#### [SHORT EXERCISE]
Return the lines of the records below without any changes, starting with the first line and going on through the line that contains "click(x=1026, y=144)". Include both of those lines.

#### [Target position records]
··········
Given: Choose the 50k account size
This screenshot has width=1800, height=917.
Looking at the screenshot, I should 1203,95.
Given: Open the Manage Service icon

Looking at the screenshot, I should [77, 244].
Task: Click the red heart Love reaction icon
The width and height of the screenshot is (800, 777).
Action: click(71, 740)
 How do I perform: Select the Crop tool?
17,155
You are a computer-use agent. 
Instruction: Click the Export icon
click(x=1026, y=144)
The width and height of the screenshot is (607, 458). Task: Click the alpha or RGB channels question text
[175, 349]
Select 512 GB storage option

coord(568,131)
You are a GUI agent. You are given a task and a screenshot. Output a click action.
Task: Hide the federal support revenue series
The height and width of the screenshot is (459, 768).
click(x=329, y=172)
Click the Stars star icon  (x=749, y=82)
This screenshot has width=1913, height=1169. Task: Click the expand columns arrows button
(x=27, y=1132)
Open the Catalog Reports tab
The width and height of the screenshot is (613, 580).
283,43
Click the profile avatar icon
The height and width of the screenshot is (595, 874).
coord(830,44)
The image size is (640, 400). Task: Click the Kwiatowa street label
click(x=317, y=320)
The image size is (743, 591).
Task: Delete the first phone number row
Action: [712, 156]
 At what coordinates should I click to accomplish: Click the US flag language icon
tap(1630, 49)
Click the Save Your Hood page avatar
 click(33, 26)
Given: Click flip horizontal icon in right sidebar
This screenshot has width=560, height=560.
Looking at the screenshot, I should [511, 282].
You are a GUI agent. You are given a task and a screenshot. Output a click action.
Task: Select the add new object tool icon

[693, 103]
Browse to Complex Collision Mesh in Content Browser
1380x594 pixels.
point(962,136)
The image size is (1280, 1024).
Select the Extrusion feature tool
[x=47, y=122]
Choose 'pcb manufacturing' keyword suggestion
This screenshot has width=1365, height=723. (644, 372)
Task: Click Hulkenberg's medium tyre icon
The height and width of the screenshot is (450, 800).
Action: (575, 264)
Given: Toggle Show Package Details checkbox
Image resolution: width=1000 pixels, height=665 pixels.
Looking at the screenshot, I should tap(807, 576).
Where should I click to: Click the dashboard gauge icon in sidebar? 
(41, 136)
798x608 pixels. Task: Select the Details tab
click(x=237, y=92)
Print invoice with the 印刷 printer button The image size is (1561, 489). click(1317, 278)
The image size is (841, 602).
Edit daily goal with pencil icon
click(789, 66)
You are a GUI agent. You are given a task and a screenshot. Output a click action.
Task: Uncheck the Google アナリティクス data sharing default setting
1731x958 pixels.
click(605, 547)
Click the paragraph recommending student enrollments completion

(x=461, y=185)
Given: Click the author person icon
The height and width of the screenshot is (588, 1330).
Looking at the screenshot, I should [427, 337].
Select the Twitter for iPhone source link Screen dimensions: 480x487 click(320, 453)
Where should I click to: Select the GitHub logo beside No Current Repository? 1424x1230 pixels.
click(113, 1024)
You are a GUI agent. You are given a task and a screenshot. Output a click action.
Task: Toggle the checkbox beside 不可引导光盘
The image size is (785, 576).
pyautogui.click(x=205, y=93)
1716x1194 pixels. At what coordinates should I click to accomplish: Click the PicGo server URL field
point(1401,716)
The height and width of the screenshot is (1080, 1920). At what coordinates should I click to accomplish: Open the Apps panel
··········
#### [RESPONSE]
Given: Choose the 50k account size
This screenshot has width=1800, height=917.
Looking at the screenshot, I should 1203,95.
Given: Open the Manage Service icon

Looking at the screenshot, I should [77, 244].
Task: Click the red heart Love reaction icon
The width and height of the screenshot is (800, 777).
Action: click(71, 740)
 How do I perform: Select the Crop tool?
17,155
You are a computer-use agent. 
Instruction: Click the Export icon
click(x=1026, y=144)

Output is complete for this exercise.